To top it off, I spent some afternoons talking with local corn farmers in my region (I live in the south of Holland, and there are many corn farmers here; they often combine raising corn with raising pigs or cattle).
My basic conclusion on Ptzeks paper is : HE IS RIGHT.
The farming of corn is not the big problem; if the region has a favourable climate (good rainfall; good soil; nice summers; availability of local organic fertilizer etc.), corn production has a positive energy balance. And may be better than Patzeks (average) data show. But the production of fuel-grade ethanol from corn is another matter. The fermentation and especially the distillation process equire huge amounts of energy, which is usually derived from ossil fuels (gas, oil, coal). If this energy were derived from renewable sources (solar, wind), it would be different, but these forms of energy are still relatively scarce, also here in Europe.
So, if we have to 'burn'1,3 liters of oil or gas to obtain the equivalent of 1 liter of bio-fuel, we do not serve the environment, do not reduce CO2 emissions and do bad business. If peak oil arrives (some say in 2-5 years), we will have to buy ever more costly oil to produce ethanol. No subsidy in the world will be able to keep up with this upwards moving price level, and the whole system of bio-fuel will collaps under its own economic weight.
My advise: get out of this game while you can, look for other ways to conserve fuels (hybrid cars; hydrogen-fuell cells; renewable energies as wind and solar etc.).
Dr. Pieter van Pelt
retired chemist, ex-Philips Electronics
Best (near Eindhoven), Holland
I like to add another comment to the energy-balance dispute on ethanol. I also analysed the paper by Mr. Shapouri of the USDA (
http://www.ethanol.org/pdfs/
energy_balance_ethanol.pdf) and found out how he comes to a net energy balance for ethanol. One must first realise that in any chemical process where a material is transformed in something else, it is never a matter of simply converting A into B. In the corn-ethanol case, many things are needed to get corn from a field (energy for machines, fertilizers, herbicides etc; human labour; water/irrigation; sunlight etc.). After harvesting and transport to the ethanol factory, the transformation of corn into ethanol can take place. But besides ethanol, at least two other products are made: DDG (a dry organic mass that is usefull as cattle-fodder) and a stream of waste-water (that must be treated at an expense of energy and machinery).

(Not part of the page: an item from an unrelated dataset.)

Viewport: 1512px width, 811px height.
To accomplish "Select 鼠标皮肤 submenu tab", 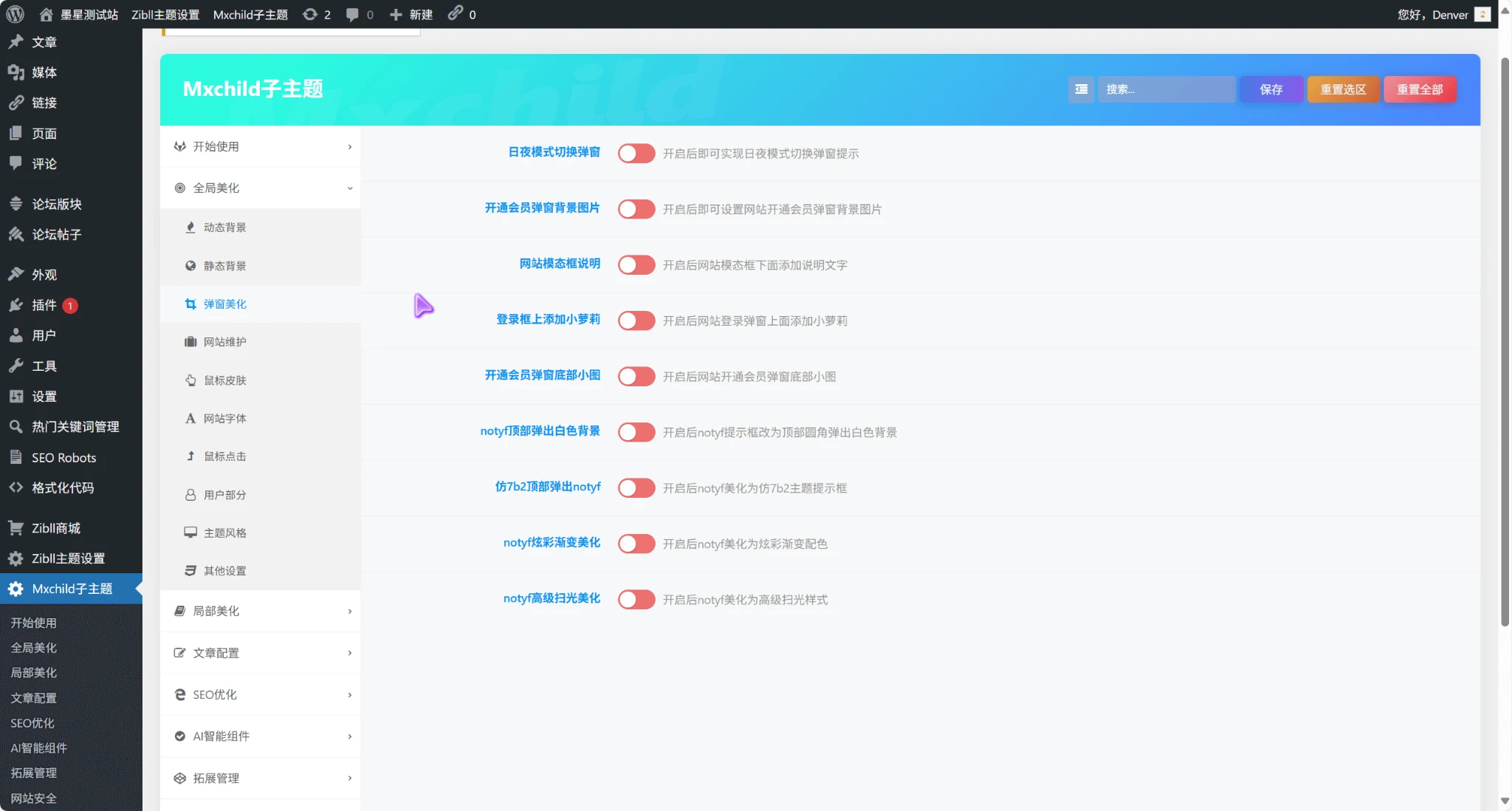I will click(x=224, y=380).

What Mr. Shapouri does is to say, that part of the energy is spent to make DDG (which is true, of course) and this part of the energy that the whole cycle took is subtracted from the ethanol input. The more energy from the whole process you allocate to the DDG, the less it obviously took to make the ethanol.
This is a nice game of numbers that gives you a net energy as outcome for ethanol production. But in fact, it boils down to saying: ethanol is just a by-product and comes almost 'for free'. But looking at the price of ethanol (even after the 57 cent state subsidy is subtracted) you note that ethanol costs about $1,50 per liter, substantially more than a liter of gasoline from the refinery. Something is wrong here. On paper, ethanol production is not so energy intensive (making it look good for subsidising agencies) but at the check-out counter te full price for the energy spent to make the product appears on the bill!
I remain with my statement, that ethanol is not a 'green' replacement for oil and does not make us less dependent on oil.
Dr. Van Pelt,
Thanks for these thorough and interesting responses.